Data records
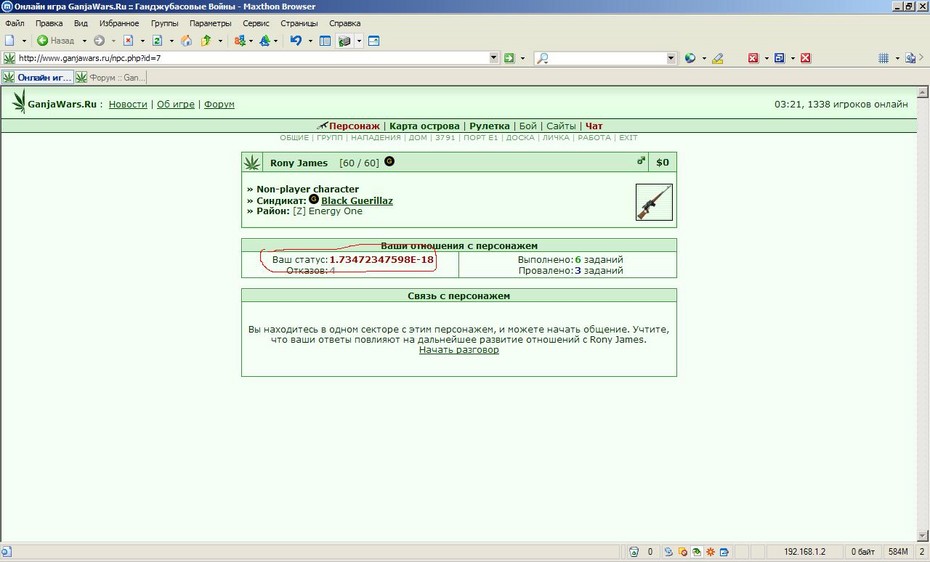Screen dimensions: 930x562
Task: Click the Home house icon
Action: tap(186, 40)
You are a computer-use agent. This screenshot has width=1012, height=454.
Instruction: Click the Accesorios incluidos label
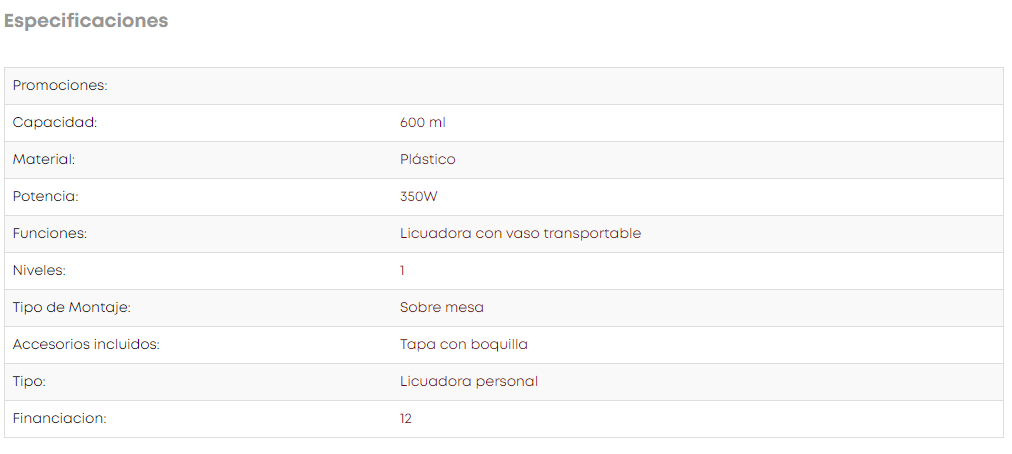[86, 345]
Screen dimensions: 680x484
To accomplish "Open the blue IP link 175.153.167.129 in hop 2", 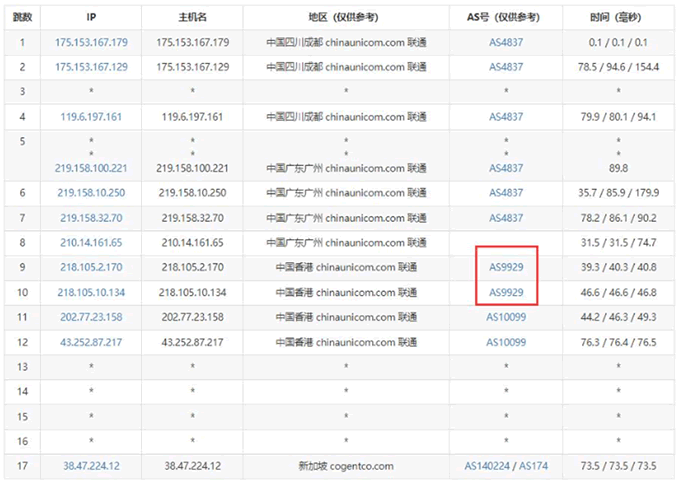I will (x=92, y=67).
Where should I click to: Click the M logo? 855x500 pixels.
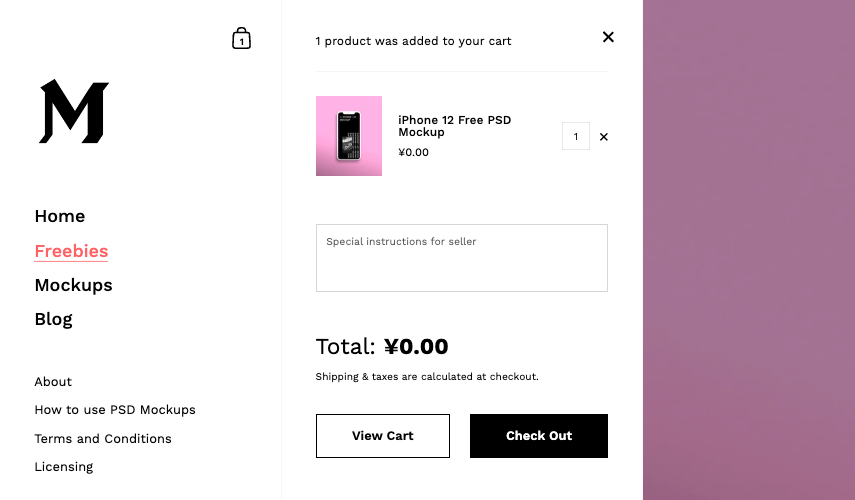(x=74, y=111)
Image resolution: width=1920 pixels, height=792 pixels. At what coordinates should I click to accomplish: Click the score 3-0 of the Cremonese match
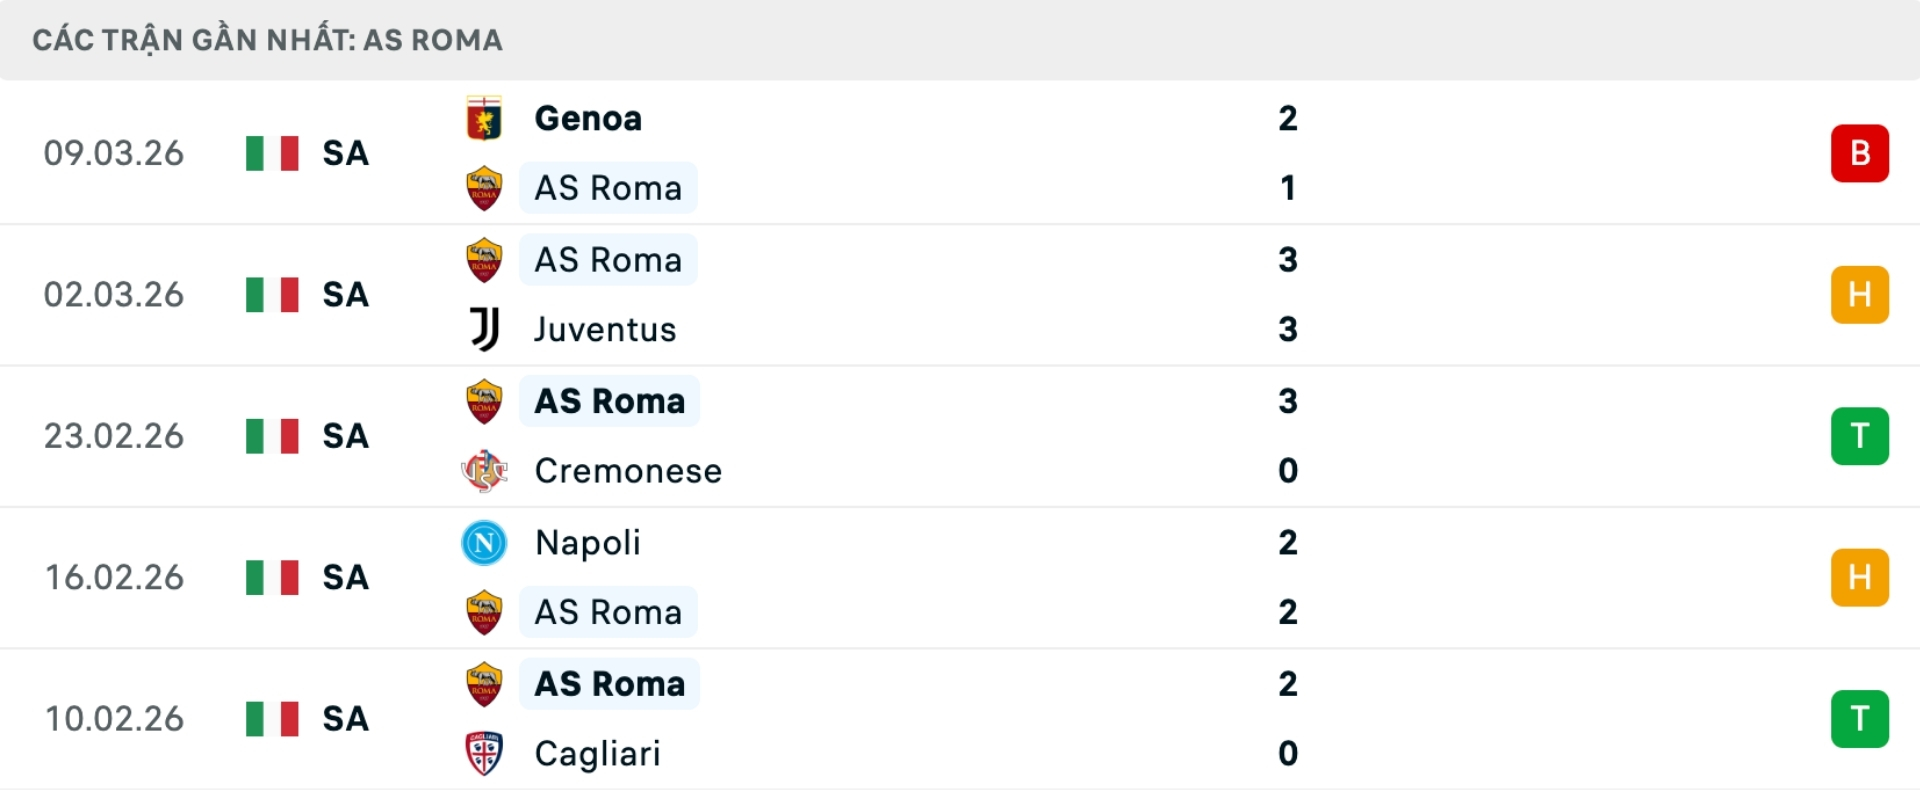click(x=1290, y=436)
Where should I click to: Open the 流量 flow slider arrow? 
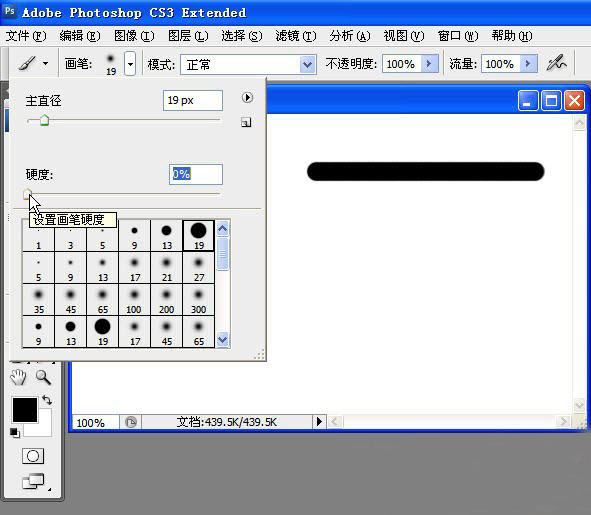pyautogui.click(x=528, y=64)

▶ **About this exercise**:
Only the lines from the one with "Where should I click to: Click" through the last line of the records above are wanted, copied exactly and with pictures omitted.

▶ **Output of the exercise**:
Where should I click to: Click the M logo? 855x500 pixels.
(x=74, y=111)
Image resolution: width=1920 pixels, height=792 pixels. At what coordinates should I click to accomplish: Click the score 3-0 of the Cremonese match
click(x=1290, y=436)
Where should I click to: Open the 流量 flow slider arrow? 
pyautogui.click(x=528, y=64)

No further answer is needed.